TASK STATEMENT
Go through the records and report each line in which the word "computer" occurs.

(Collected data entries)
——
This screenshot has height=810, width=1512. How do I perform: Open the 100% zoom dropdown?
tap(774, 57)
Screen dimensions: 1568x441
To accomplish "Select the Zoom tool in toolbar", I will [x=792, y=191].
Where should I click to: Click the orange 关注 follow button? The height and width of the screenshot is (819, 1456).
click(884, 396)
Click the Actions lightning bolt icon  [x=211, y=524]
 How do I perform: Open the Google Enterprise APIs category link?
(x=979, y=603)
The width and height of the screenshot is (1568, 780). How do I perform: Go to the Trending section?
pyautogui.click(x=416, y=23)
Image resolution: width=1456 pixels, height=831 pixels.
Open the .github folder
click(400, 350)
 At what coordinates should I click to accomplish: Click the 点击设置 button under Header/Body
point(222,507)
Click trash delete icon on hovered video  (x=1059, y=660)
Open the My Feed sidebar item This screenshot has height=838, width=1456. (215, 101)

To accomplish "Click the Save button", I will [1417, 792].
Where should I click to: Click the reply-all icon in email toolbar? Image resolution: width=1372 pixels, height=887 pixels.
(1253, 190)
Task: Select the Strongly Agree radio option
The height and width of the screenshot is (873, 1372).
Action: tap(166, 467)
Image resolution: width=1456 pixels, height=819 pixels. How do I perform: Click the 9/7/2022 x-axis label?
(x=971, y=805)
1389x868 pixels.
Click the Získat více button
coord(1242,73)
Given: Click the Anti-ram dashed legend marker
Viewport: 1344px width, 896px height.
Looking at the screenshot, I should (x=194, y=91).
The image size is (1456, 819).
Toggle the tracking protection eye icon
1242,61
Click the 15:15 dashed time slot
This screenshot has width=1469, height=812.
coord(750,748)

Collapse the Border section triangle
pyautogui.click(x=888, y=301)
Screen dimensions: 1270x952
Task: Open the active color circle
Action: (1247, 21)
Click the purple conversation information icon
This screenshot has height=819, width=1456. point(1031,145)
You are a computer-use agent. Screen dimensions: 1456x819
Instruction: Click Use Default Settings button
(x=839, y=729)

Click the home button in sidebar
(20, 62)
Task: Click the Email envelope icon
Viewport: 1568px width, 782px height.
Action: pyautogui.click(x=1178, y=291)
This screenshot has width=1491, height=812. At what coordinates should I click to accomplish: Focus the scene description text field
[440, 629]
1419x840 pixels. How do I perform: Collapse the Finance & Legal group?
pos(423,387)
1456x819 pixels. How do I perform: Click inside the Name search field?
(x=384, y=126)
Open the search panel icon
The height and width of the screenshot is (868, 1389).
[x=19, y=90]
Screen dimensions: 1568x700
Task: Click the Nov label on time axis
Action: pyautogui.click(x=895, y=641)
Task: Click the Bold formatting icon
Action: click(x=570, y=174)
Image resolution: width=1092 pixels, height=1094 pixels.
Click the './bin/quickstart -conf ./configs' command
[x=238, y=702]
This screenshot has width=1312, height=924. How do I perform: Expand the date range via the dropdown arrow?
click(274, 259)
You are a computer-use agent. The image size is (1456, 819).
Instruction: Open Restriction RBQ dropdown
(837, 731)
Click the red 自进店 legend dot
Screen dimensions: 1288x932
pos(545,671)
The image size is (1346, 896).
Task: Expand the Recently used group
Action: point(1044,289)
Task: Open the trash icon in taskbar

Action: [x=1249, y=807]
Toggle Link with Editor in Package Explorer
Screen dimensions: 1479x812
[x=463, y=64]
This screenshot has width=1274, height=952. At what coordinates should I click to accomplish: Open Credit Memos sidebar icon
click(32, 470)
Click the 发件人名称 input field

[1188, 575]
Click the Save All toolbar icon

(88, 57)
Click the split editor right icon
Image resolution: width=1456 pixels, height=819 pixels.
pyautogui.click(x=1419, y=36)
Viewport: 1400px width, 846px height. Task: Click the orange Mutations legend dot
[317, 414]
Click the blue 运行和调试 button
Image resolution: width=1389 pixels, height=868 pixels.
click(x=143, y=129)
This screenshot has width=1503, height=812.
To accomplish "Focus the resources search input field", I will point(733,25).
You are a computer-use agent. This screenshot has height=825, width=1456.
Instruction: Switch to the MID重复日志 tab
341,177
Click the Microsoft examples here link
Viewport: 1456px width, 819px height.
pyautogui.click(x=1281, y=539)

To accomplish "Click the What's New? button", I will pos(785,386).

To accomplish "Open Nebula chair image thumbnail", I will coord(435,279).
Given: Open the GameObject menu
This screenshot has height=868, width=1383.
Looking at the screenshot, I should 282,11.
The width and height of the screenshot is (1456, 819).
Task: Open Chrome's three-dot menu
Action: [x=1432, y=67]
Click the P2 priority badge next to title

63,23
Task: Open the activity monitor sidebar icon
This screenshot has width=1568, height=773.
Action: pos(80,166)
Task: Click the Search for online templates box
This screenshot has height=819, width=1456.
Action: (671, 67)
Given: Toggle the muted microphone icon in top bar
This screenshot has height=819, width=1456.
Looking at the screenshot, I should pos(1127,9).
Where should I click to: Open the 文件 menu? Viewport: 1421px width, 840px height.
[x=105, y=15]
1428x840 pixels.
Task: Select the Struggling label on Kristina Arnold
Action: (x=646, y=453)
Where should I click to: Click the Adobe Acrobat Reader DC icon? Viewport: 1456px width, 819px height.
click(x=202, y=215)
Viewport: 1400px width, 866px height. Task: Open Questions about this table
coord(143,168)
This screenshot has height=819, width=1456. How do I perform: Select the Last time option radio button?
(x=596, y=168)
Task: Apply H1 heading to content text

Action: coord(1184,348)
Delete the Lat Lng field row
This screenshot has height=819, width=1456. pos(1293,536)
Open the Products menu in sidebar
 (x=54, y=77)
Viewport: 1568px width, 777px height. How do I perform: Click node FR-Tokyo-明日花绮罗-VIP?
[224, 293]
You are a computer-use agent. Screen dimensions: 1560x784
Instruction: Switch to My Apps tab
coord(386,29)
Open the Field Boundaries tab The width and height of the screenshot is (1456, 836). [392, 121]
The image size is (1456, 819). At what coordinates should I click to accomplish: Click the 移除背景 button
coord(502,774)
——
SOLUTION
You are a computer-use agent. Screen dimensions: 1456x819
You are a computer-use agent. The image size is (1456, 819).
You are a computer-use agent. This screenshot has height=825, width=1456.
You are a computer-use agent. Screen dimensions: 1560x784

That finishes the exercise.